When a line in the listing contains the string "question", pick it out and copy it.

--- START ---

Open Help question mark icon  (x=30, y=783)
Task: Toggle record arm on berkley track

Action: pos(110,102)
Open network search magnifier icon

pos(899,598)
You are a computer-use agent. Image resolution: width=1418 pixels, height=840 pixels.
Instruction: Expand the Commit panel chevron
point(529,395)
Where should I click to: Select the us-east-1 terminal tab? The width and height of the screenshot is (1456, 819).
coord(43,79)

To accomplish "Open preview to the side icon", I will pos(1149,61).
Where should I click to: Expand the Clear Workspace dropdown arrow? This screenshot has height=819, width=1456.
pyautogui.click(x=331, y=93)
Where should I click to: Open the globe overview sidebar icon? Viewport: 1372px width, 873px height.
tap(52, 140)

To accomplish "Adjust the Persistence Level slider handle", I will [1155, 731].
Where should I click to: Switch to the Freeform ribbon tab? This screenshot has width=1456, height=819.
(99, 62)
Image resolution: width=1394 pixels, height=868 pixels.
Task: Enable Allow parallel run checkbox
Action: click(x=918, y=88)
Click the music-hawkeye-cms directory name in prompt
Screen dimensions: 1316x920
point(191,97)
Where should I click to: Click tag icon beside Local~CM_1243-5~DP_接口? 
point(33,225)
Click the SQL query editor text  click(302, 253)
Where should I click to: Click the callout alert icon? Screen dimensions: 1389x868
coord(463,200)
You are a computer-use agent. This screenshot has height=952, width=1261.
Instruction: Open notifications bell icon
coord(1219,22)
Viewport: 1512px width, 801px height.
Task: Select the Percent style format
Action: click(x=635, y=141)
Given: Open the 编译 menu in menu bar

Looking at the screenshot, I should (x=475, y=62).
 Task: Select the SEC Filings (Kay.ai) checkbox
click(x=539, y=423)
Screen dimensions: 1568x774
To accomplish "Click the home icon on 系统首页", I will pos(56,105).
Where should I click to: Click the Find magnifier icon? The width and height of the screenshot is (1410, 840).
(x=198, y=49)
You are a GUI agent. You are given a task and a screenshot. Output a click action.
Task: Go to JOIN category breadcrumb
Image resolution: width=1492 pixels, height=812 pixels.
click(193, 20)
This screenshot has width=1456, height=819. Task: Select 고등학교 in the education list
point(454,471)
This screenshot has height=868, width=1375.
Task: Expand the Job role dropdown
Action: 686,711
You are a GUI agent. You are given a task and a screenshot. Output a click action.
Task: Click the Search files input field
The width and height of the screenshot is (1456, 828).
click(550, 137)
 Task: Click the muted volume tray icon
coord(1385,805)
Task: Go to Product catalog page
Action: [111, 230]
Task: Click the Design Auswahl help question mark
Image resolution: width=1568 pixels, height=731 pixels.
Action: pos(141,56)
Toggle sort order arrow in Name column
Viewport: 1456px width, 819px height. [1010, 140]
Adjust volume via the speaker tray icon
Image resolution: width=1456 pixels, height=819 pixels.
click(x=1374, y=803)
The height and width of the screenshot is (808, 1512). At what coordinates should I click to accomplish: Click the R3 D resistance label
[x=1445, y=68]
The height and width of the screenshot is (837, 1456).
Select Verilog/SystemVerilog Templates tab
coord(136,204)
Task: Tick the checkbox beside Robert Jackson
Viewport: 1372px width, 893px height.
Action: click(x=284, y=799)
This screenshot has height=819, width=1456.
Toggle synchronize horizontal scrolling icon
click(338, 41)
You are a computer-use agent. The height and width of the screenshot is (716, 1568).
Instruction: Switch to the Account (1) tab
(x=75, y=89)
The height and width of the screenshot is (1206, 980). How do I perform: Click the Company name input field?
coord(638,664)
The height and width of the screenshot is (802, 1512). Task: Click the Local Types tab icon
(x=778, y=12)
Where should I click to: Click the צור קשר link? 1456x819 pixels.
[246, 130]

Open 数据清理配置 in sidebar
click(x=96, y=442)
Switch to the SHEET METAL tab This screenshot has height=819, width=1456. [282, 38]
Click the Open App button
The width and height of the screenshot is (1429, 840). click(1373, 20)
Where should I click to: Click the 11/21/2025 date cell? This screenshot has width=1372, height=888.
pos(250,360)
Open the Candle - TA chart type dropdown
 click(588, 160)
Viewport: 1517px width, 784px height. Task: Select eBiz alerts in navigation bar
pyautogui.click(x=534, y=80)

--- END ---

Answer box –
Open Help question mark icon  (x=30, y=783)
Task: Click the Design Auswahl help question mark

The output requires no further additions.